__Objective__: Please rewrite the paragraph that begins "The generalizability and possible limitations" in the text on anchoring effects as a short bulleted list that keeps its main facts.

__Source document__:

The diversity of anchoring effects in everyday life: Looking for novel approaches
The generalizability and possible limitations of anchoring effects have been common topics of discussion (Chapman and Johnson, 1994; Jacowitz and Kahneman, 1995; Mussweiler, 2001; Oppenheimer et al., 2008; Simmons et al., 2010). Although these effects have been fairly easy to prove in experiments, some have seen them as somewhat enigmatic. What exactly causes anchoring effects to emerge and affect human judgment? What conditions are required for the effects to arise at all? Are there variations and differences of degree? Do temporary frames of mind or certain personality traits play a role (Englich and Soder, 2009; McElroy and Dowd, 2007)? These are a few examples of recently discussed questions that may be important to consider when investigating anchoring effects.
Epley and Gilovich (2010) claim that in order to describe and explain all of the everyday life scenarios in which anchoring effects actually emerge, the anchoring paradigm must be properly opened up to further exploration. They elaborate their view in the following way: The main benefit of this broader perspective is that it brings into view sources of variability in anchoring effects that have so far been largely ignored: variability in the kinds of anchors that influence judgment, variability in processes that give rise to anchoring effects, variability in the contexts in which anchoring effects are likely to be elicited, and variability in consequences of anchoring that go beyond an immediate influence on numerical judgment. (Epley and Gilovich, 2010: 20)
This is where sociology, by focusing on anchoring effects occurring in groups and the creation of consensus, can broaden this discovery originally made in cognitive psychology. Attention can be directed to collective anchoring effects or effects arising on the aggregate level. The anchoring effects, then, are indirectly understood as the result of an interplay, in which a multitude of judgments and negotiations affect the efficiency with which they work. I relate anchoring effects to the epistemological concept of ‘double heuristics’ described by Turner (2012): Thinking in terms of double heuristics compels us to think about collective decision procedures in terms of the same problems of bias, selectivity, and so forth that characterize the individual knowledge related activities of which collective activity is composed. (p. 5)

__Stored records__:

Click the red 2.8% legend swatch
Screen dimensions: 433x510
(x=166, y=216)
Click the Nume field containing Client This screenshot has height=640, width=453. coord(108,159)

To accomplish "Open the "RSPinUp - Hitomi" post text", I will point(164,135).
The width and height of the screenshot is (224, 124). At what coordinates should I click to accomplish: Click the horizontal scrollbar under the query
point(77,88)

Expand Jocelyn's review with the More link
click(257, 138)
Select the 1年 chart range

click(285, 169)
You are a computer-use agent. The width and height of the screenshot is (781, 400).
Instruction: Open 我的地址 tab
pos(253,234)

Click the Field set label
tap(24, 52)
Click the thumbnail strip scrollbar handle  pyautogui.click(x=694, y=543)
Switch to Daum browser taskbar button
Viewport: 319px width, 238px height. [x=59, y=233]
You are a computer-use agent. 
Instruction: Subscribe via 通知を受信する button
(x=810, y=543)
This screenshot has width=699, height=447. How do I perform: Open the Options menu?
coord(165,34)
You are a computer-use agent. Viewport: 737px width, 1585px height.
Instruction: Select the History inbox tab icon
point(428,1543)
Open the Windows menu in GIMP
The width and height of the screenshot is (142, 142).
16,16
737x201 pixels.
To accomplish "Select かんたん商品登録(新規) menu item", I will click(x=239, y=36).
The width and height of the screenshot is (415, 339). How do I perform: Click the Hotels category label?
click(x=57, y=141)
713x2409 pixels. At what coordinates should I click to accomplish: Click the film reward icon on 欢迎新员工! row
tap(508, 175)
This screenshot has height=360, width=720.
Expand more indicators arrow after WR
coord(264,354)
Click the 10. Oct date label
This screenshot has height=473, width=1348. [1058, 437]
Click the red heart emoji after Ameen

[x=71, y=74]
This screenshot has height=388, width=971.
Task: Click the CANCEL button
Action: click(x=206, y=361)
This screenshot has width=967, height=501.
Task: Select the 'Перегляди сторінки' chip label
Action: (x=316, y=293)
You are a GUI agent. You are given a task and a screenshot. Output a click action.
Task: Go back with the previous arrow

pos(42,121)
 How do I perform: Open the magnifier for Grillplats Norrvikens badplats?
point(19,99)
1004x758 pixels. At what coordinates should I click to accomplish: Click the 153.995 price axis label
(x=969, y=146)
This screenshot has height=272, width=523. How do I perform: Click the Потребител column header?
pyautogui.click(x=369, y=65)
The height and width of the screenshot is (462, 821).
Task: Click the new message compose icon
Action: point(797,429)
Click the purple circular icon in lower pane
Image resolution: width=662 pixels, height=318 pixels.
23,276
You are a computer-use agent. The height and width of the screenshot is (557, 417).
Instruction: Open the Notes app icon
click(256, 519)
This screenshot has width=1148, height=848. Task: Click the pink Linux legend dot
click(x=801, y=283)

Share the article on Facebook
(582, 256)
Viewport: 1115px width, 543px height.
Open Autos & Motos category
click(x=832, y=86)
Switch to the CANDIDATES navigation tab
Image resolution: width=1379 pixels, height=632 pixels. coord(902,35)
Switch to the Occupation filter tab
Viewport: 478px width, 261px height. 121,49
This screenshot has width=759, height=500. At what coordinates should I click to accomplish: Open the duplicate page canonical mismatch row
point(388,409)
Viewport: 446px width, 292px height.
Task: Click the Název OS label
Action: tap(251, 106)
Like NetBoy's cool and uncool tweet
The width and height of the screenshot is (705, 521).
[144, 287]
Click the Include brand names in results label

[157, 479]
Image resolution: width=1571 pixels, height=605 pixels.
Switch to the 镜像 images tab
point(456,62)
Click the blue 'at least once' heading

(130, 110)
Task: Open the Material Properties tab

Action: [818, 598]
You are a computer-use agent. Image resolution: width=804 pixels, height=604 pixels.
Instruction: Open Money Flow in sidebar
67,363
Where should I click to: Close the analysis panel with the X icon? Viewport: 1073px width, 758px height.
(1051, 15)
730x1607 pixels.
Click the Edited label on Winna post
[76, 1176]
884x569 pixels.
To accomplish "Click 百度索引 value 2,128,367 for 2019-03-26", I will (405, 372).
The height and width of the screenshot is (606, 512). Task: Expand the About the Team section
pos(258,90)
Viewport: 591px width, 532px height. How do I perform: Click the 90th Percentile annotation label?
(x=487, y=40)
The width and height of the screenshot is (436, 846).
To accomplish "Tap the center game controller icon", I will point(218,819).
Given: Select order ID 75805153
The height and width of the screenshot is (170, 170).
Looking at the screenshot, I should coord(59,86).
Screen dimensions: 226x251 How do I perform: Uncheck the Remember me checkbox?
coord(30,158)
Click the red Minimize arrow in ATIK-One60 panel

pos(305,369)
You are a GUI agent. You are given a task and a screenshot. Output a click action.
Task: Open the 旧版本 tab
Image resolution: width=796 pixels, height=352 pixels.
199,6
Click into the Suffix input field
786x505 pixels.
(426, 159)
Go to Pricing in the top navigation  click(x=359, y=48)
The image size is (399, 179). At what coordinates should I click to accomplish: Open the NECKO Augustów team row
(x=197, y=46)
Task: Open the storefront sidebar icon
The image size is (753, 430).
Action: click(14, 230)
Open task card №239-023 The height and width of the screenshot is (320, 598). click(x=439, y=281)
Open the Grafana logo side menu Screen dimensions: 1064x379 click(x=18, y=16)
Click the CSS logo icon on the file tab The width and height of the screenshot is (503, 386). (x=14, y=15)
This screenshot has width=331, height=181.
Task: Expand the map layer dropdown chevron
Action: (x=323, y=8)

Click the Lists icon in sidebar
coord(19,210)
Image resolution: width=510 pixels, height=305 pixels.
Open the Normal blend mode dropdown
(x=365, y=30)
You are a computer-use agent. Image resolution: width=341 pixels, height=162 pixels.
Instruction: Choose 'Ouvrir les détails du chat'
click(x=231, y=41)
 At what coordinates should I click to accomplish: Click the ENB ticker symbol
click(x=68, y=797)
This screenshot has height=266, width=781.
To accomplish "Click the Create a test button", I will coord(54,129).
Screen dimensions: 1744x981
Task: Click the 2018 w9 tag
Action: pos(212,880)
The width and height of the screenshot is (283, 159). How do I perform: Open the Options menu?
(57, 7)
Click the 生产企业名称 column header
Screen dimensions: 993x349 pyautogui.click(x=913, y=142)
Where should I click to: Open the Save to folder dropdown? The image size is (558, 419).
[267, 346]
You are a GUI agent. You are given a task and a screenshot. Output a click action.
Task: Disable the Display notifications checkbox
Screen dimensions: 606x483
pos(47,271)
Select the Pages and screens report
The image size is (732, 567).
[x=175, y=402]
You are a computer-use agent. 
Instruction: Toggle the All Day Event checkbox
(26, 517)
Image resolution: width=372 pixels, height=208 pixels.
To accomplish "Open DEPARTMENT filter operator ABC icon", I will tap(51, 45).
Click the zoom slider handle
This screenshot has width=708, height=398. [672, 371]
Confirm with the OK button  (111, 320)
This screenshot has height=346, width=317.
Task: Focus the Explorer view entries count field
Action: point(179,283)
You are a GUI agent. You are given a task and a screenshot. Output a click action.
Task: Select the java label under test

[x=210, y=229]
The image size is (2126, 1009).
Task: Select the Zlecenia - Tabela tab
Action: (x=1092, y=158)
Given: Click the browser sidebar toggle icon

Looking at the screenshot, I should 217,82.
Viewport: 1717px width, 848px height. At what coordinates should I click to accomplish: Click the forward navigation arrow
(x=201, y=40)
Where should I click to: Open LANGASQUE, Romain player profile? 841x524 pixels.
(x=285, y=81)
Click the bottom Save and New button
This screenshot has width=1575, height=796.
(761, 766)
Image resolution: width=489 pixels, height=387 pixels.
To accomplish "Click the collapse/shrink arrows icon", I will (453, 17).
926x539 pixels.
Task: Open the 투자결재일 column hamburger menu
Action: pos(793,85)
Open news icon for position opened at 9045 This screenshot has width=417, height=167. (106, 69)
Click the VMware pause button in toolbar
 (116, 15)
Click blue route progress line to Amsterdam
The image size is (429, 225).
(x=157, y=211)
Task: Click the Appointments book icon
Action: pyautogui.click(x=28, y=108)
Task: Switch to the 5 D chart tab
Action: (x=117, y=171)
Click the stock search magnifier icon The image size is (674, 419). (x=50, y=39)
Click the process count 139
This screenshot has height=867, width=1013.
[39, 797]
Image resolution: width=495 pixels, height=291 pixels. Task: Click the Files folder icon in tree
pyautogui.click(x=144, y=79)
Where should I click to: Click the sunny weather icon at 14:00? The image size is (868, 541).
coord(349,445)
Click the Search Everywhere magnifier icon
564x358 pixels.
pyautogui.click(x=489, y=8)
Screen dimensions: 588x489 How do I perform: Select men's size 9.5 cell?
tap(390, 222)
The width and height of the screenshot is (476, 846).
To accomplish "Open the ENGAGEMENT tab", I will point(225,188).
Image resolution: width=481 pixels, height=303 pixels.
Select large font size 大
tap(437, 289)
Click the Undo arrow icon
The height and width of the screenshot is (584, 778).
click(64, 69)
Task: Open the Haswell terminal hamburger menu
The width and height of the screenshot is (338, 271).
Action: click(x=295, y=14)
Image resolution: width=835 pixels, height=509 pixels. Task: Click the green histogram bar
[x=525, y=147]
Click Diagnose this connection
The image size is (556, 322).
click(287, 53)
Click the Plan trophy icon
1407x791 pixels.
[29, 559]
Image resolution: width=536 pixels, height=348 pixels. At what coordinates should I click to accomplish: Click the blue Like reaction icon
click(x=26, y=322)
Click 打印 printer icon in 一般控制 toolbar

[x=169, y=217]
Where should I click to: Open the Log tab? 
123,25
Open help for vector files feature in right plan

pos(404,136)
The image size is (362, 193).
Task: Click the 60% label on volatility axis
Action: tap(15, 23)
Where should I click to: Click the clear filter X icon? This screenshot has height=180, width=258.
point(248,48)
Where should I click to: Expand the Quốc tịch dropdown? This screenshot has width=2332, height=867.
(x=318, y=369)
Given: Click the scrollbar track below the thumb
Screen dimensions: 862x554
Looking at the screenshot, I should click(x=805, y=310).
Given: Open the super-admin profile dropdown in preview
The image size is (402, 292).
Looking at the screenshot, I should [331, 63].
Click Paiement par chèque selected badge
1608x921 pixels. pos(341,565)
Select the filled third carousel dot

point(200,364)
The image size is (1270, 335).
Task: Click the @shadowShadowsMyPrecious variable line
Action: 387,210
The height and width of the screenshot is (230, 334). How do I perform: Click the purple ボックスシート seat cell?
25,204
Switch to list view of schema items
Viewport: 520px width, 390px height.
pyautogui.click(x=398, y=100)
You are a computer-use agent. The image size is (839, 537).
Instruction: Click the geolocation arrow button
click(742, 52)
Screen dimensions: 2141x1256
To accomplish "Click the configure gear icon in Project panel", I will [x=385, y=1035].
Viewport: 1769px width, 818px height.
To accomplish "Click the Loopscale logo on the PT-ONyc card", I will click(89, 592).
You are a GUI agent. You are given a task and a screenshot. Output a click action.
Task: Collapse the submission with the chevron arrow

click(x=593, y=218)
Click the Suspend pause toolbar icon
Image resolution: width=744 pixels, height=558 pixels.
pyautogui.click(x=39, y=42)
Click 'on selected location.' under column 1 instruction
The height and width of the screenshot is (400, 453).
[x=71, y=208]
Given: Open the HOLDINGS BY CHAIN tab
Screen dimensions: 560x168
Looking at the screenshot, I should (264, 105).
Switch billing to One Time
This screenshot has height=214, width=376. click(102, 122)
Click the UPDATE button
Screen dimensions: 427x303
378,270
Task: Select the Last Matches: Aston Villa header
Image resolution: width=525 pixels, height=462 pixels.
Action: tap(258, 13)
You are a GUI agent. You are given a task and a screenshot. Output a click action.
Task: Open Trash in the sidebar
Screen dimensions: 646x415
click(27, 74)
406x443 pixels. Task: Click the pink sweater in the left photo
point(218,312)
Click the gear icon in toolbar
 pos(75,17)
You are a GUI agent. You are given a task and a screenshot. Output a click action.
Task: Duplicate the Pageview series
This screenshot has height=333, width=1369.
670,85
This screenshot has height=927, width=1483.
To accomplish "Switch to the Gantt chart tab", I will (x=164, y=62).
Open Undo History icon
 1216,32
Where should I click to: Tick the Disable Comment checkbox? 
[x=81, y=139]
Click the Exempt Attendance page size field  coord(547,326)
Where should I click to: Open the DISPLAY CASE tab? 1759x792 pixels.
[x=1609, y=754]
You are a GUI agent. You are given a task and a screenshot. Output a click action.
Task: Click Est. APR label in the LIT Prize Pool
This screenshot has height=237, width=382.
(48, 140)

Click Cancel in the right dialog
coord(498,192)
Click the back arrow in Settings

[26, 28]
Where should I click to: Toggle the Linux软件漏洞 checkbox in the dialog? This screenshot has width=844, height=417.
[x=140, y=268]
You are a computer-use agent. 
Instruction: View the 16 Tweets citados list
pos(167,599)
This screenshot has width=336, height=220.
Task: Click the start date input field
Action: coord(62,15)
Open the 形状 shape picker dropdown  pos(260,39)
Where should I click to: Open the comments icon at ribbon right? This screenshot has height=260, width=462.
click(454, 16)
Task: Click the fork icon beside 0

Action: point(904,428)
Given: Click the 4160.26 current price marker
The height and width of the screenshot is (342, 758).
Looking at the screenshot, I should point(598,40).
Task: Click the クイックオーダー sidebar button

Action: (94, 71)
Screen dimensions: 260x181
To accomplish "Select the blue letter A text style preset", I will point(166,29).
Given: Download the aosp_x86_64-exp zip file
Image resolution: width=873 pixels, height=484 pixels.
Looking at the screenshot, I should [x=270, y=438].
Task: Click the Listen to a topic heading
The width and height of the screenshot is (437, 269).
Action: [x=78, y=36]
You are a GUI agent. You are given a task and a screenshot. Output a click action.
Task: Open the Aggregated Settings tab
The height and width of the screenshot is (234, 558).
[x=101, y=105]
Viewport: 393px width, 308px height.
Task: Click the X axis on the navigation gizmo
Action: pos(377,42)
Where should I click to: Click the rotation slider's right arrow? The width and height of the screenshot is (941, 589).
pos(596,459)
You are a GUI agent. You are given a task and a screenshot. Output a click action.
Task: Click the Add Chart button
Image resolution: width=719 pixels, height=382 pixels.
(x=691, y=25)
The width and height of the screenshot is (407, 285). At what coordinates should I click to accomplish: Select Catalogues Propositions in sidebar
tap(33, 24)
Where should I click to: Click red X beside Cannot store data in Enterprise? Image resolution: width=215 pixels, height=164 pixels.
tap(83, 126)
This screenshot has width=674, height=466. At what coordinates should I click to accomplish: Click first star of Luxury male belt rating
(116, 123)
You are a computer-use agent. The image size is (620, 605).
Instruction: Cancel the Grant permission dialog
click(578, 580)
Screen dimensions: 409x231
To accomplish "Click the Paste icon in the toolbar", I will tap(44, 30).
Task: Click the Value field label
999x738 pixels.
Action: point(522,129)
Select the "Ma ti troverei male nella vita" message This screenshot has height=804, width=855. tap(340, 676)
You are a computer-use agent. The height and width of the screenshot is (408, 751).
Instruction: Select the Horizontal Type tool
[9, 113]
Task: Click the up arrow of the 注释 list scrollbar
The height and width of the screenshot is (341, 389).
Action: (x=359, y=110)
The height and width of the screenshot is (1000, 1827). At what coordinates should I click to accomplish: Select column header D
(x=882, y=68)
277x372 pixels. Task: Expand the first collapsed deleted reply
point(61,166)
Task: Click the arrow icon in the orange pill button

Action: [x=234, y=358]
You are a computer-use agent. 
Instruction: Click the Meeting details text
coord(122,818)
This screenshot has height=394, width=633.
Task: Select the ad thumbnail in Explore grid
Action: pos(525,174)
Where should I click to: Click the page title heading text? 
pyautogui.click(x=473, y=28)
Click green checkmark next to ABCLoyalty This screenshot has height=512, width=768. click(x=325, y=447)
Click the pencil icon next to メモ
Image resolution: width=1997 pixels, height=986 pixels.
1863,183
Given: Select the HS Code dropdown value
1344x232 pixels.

__Result for this task__:
- The generalizability and possible limitations of anchoring effects have often been discussed (Chapman and Johnson, 1994; Jacowitz and Kahneman, 1995; Mussweiler, 2001; Oppenheimer et al., 2008; Simmons et al., 2010).
- The effects have been fairly easy to prove in experiments, yet some have seen them as somewhat enigmatic.
- Recently discussed questions include:
  - what causes the effects to emerge and affect human judgment
  - what conditions they need in order to arise
  - whether they vary in kind and degree
  - whether temporary frames of mind or personality traits play a role (Englich and Soder, 2009; McElroy and Dowd, 2007)
- Such questions may be important to consider when investigating anchoring effects.